In modern times, Japanese families usually display miniature Japanese armor and kabuto called Gogatsu Ningyo (May doll) on Children's Day. These dolls are usually made in the style of ō-yoroi or dō-maru popular in the Heian (794–1185) and Kamakura periods (1185–1333), which is more showy in appearance than the tōsei gusoku style armor of the Sengoku period. There are also kabuto made to fit the size of a boy's head that can actually be worn. The formal Gogatsu Ningyo is displayed on a tiered shelf with a yumi (bow), tachi (long sword), Japanese war fan, and jingasa (samurai hats).

Until the Edo period, samurai dolls were more common than miniature armor and kabuto, and the Japanese folk heroes Momotarō, Kintarō, Ushiwakamaru, Benkei, Emperor Jinmu, and Shoki were often chosen as subjects.
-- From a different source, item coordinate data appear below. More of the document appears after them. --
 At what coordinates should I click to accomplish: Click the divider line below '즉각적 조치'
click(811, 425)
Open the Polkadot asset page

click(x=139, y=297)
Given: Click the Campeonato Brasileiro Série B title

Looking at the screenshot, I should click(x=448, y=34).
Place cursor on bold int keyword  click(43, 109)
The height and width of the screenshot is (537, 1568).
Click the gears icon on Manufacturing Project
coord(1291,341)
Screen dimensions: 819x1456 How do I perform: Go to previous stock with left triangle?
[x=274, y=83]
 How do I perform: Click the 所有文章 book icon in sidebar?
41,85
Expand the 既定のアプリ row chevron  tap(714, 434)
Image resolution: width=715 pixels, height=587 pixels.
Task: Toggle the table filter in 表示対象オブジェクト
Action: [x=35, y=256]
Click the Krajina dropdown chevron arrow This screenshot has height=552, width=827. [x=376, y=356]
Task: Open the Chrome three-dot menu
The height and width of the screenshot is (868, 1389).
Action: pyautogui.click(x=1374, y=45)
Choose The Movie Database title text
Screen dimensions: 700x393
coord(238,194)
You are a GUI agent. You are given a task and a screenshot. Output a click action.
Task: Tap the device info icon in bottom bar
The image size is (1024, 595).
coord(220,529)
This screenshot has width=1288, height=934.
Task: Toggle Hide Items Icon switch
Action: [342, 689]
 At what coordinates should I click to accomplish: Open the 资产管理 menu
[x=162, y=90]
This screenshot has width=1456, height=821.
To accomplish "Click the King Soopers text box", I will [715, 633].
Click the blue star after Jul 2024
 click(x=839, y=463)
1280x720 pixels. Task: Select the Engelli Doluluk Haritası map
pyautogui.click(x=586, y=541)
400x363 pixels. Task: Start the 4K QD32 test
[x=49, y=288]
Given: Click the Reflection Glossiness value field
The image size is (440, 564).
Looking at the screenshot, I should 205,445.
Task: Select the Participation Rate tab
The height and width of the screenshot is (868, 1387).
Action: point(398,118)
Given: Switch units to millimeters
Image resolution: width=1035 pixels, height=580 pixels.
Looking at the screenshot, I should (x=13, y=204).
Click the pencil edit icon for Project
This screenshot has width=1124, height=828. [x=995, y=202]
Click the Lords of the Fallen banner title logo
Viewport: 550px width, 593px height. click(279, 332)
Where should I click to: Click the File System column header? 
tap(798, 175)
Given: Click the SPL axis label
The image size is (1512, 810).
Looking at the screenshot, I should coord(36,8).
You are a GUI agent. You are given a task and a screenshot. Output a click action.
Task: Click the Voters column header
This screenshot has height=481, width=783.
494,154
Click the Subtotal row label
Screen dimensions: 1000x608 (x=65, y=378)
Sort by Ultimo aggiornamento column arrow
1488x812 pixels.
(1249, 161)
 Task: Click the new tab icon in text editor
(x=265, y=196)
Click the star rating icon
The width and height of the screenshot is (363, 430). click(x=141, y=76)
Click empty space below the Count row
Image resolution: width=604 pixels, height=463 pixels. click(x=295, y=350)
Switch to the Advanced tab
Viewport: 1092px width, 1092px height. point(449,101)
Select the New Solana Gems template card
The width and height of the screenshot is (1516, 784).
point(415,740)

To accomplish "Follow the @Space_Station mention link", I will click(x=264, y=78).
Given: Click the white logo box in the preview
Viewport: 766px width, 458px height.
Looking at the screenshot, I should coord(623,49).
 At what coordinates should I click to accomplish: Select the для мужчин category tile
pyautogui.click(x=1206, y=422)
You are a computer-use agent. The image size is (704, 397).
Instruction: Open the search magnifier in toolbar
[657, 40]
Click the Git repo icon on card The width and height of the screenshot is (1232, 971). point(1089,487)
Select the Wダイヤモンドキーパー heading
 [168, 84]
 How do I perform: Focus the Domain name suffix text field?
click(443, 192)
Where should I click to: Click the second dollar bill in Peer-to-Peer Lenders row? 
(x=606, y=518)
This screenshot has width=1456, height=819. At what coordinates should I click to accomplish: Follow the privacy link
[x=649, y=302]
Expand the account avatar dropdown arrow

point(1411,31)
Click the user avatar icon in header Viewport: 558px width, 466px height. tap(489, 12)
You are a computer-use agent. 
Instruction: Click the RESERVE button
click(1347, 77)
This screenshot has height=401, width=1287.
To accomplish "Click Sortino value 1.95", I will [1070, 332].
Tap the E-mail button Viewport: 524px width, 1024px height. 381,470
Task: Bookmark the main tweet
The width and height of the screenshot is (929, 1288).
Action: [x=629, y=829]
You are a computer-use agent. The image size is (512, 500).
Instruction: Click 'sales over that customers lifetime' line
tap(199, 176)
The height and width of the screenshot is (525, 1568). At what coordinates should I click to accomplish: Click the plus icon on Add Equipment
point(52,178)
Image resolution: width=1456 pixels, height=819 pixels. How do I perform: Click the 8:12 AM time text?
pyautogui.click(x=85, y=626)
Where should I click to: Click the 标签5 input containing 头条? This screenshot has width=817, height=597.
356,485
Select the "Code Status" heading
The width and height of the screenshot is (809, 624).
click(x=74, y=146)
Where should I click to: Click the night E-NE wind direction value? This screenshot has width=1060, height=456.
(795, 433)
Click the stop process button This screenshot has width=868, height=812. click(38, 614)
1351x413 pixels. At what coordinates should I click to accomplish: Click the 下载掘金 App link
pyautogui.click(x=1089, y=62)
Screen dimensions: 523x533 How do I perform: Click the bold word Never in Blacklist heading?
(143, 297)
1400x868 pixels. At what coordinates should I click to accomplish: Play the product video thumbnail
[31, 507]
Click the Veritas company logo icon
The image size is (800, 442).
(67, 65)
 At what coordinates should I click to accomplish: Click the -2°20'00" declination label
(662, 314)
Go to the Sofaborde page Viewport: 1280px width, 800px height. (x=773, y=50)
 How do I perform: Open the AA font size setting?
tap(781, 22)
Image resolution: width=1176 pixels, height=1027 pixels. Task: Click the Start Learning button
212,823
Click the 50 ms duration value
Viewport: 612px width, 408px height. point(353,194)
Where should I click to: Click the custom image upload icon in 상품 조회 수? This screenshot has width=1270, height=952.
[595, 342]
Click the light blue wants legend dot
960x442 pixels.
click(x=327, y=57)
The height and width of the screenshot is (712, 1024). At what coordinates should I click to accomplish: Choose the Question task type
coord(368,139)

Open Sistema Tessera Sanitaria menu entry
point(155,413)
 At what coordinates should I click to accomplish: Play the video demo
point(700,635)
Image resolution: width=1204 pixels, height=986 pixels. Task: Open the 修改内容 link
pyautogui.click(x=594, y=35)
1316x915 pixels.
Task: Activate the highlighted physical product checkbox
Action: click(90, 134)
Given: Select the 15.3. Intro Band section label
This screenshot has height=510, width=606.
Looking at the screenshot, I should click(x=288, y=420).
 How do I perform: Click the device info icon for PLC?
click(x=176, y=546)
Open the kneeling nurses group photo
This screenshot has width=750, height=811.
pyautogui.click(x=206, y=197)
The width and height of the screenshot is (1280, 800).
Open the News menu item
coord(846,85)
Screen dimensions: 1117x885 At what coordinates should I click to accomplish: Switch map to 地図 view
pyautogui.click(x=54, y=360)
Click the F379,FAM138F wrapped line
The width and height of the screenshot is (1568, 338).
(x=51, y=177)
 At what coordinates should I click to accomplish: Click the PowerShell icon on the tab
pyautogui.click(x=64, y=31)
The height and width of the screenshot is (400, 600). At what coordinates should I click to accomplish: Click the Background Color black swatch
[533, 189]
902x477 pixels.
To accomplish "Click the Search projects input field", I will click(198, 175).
Kashiwa mochi (sticky rice cakes filled with red bean jam and wrapped in oak leaves) and chimaki (sticky sweet rice wrapped in an iris or bamboo leaf) are traditionally served on this day. The oak leaf used for kashiwa mochi is said to be a tree whose old leaves do not fall off until new leaves appear, and is considered a good-luck charm representing prosperity of offspring.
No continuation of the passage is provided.